*TASK GOAL*
Repeat word for word everything in the material from the line containing "Click the iphoneXs.jpg img src code" down to the line containing "1280x720 pixels. [x=1020, y=538]", including both of those lines.

[AVAILABLE DATA start]

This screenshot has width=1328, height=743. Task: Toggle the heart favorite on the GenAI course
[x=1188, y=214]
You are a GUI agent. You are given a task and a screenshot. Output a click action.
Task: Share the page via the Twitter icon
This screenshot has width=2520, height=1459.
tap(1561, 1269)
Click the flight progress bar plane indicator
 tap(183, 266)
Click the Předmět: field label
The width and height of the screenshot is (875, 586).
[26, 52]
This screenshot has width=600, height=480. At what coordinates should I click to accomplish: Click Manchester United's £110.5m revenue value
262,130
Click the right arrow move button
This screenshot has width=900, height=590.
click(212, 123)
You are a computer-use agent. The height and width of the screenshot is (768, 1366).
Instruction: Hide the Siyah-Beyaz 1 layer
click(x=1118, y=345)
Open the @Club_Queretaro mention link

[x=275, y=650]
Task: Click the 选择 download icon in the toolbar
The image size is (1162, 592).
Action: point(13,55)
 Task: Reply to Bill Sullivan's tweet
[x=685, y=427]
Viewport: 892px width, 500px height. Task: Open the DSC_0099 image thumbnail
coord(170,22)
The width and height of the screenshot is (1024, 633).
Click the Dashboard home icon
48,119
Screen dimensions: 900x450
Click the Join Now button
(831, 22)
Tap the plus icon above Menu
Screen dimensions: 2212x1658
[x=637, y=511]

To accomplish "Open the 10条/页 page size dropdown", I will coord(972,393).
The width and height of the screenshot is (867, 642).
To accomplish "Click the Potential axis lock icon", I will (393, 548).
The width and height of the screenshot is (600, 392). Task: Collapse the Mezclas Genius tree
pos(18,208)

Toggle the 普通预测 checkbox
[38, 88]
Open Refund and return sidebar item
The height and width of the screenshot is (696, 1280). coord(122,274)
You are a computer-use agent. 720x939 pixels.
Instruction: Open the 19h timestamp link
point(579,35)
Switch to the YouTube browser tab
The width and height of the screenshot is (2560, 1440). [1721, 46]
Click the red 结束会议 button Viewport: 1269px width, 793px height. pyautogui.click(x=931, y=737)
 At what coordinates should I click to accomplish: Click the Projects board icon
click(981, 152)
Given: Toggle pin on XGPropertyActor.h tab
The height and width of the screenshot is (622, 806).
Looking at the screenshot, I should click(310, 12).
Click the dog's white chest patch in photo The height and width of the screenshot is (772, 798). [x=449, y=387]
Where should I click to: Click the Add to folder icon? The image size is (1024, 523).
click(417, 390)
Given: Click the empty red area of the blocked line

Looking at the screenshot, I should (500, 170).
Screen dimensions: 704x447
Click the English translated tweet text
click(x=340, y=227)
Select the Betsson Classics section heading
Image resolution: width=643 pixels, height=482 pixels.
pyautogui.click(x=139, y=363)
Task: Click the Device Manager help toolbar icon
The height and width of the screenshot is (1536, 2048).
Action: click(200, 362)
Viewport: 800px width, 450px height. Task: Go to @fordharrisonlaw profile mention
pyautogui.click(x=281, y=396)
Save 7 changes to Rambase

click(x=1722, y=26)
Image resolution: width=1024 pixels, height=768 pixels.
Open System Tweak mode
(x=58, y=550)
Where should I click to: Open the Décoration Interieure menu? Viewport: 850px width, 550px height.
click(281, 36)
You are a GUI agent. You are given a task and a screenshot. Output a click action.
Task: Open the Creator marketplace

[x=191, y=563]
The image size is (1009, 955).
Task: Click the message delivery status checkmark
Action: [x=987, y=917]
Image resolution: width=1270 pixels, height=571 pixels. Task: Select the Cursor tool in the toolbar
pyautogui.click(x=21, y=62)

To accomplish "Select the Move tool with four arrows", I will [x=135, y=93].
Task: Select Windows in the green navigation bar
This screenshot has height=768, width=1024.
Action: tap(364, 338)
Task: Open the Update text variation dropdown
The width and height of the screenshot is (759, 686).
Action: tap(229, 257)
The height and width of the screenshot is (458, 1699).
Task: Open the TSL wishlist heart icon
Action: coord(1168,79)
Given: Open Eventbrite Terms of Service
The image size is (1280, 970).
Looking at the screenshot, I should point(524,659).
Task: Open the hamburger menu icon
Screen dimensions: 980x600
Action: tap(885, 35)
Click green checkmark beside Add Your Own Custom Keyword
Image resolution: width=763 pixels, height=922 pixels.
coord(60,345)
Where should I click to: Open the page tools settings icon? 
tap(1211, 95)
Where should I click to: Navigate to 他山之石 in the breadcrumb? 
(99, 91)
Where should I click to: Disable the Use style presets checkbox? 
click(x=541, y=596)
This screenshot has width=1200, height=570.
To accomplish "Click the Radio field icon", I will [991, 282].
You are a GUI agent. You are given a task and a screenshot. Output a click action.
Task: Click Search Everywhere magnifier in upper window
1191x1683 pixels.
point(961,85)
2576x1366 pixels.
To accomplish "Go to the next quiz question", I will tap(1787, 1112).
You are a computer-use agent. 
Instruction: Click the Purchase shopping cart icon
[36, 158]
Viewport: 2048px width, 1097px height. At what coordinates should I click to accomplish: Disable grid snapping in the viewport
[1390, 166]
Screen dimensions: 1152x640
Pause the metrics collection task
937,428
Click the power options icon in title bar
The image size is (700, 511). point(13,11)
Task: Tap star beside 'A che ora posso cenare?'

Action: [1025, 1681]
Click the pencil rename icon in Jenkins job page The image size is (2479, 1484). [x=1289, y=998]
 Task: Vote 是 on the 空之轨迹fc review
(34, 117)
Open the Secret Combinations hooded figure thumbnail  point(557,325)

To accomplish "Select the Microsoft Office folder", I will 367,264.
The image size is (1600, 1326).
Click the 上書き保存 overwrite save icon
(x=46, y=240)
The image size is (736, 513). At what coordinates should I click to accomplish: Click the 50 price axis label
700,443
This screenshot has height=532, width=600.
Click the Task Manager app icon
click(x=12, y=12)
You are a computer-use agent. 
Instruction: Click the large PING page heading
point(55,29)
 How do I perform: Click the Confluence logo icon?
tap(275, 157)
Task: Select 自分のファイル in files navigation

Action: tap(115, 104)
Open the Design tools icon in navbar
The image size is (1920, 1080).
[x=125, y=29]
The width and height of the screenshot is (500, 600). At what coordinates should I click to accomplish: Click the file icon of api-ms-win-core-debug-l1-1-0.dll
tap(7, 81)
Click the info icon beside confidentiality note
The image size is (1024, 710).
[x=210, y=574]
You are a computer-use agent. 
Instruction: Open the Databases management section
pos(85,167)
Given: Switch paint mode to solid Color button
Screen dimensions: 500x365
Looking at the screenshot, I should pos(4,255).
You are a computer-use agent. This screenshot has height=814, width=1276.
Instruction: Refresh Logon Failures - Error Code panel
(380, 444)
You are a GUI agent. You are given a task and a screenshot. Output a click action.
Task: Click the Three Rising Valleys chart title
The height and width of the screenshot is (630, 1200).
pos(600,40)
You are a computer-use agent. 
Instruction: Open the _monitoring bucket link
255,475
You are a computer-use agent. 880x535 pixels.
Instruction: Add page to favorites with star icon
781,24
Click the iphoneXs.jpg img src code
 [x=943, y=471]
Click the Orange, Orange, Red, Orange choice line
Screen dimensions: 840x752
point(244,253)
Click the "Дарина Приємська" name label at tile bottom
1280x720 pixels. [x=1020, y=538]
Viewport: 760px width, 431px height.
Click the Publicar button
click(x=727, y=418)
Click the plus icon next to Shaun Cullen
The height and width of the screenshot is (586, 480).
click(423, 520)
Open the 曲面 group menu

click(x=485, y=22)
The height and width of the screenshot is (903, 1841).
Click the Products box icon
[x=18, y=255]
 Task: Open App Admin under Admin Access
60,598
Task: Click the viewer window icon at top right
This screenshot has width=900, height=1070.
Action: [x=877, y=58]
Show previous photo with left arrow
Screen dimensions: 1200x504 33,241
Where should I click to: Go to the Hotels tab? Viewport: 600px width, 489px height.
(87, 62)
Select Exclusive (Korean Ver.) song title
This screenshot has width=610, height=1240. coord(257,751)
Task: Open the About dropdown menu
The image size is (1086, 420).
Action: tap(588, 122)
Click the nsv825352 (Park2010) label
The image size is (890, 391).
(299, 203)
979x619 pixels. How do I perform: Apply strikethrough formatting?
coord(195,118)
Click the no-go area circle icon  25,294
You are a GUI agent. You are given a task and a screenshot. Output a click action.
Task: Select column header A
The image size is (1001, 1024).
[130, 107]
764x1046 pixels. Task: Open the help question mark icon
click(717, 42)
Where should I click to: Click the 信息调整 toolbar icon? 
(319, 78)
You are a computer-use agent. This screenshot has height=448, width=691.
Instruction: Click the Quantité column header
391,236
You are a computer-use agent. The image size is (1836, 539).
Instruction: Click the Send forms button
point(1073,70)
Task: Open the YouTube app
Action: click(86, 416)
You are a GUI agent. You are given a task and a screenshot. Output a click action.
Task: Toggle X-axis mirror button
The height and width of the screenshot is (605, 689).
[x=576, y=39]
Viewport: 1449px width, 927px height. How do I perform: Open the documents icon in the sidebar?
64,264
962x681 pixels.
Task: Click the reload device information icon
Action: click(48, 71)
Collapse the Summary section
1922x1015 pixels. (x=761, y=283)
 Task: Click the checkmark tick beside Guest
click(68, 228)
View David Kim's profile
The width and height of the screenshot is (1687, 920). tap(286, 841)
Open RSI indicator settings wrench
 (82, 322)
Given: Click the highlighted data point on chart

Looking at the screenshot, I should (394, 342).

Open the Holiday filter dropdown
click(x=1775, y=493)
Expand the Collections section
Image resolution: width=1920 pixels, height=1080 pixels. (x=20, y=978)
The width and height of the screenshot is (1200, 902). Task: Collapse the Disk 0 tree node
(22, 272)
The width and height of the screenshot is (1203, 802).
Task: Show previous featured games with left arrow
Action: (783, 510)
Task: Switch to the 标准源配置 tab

[AVAILABLE DATA end]

*THE RESULT*
Click the iphoneXs.jpg img src code
 [x=943, y=471]
Click the Orange, Orange, Red, Orange choice line
Screen dimensions: 840x752
point(244,253)
Click the "Дарина Приємська" name label at tile bottom
1280x720 pixels. [x=1020, y=538]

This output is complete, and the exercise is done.